Gherao
Late for breakfast, head of the long table, alone.
Paratha, chutney, bananas, papaya, spiced chai.
An old man in a white lungi and tattered white scarf wanders in
chanting Ram-Ram-Ram while dusting the furnishings.
I think of Gandhi whose last word as he was shot to death by an
avenging Brahmin was Ram.
Rama, incarnation of Krishna and Vishnu.
I envision Rama and a small monkey scratches at the the dining
room’s screened window.
Sri Hanuman, Lord Rama’s everything monk, from the epic
Ramayana.
In Delhi at last, boarding the interminable third leg of the flight from
the US to Varanasi, the Air India counter is a circus of uniformed
workers and multiple Indians, male and female, moving, gliding in
front and behind the counter as if the manic airport were their
extended family.
Chaos, yet when the aircraft is filled all is quiet, orderly.

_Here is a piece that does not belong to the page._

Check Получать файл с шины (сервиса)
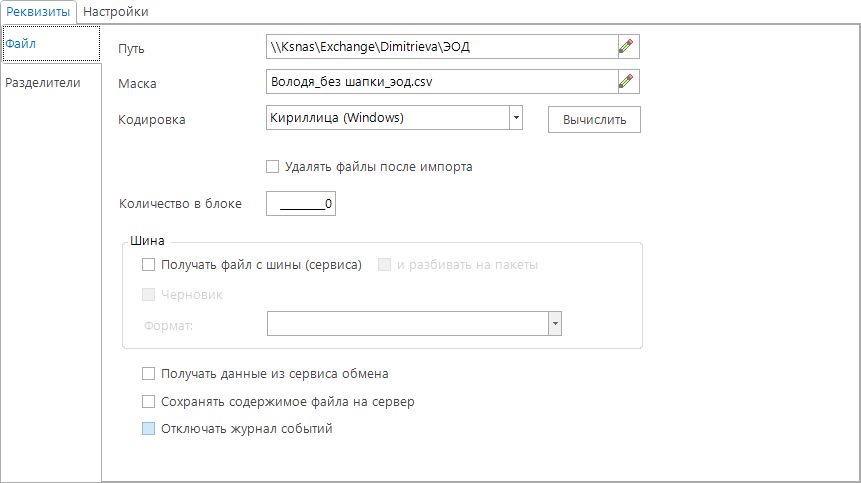 pyautogui.click(x=149, y=265)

The odd Hindi noun, “Gherao,” comes to mind: an intensely
peaceable protest by workers where Indian workers surround the
offending managers, and those workers are succeeded by other
workers, and the other workers succeeded by others.
For weeks, months, as long as it takes management to address the
chronically underpaid workers’ demands.
Numbers, directed chaos.
The city of Varanasi is said to contain 330 million Hindu gods.
India’s crazily outsize population:
Curse and blessing.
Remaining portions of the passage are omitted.